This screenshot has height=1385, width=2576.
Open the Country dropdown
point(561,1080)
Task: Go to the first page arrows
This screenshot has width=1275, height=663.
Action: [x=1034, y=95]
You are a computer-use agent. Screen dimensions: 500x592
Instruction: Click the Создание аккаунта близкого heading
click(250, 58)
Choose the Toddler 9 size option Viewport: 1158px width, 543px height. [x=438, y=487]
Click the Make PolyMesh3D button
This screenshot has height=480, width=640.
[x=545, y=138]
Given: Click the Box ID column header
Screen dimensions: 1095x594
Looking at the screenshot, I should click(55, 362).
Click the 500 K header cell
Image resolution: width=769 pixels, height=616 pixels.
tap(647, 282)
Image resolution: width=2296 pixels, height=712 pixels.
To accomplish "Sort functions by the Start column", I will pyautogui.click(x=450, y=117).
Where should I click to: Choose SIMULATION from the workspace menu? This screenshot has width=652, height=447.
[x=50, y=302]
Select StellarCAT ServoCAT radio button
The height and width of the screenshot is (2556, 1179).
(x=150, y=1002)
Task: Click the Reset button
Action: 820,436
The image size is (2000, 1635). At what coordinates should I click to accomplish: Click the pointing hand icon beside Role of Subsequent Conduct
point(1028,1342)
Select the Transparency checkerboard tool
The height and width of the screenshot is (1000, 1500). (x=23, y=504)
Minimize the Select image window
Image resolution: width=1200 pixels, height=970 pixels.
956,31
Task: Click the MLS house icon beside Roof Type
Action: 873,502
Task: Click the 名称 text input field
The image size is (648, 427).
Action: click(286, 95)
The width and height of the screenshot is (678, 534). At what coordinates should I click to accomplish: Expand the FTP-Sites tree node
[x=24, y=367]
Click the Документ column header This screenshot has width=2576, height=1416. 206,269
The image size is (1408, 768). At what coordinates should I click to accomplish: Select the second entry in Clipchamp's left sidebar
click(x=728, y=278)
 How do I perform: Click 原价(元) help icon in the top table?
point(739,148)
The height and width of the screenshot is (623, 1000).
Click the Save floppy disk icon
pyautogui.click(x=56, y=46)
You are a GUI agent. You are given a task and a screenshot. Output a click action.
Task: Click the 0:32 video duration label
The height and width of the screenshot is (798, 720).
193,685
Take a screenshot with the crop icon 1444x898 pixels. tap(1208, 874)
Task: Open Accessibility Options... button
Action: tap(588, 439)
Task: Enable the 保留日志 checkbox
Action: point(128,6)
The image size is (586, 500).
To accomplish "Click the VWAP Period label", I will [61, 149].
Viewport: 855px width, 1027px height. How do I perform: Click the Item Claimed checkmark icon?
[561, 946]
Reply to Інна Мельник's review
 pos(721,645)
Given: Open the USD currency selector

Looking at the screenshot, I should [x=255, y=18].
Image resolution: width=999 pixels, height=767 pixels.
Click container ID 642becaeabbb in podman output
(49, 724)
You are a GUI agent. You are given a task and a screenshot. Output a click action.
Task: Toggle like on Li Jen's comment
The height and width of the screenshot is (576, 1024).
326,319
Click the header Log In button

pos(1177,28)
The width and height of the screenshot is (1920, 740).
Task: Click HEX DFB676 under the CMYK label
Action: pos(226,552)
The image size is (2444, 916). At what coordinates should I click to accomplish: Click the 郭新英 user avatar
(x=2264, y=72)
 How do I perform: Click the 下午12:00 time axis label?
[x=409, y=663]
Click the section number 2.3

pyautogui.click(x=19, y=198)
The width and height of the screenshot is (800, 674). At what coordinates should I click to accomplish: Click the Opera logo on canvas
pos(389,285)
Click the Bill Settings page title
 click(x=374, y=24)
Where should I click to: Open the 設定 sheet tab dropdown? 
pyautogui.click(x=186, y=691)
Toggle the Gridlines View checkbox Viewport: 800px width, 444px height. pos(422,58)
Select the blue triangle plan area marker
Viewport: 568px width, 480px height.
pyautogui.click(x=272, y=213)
================
Please report every line in the entries above that holds the string "will".

To accomplish "Sort functions by the Start column", I will pyautogui.click(x=450, y=117).
To accomplish "Click the VWAP Period label", I will [61, 149].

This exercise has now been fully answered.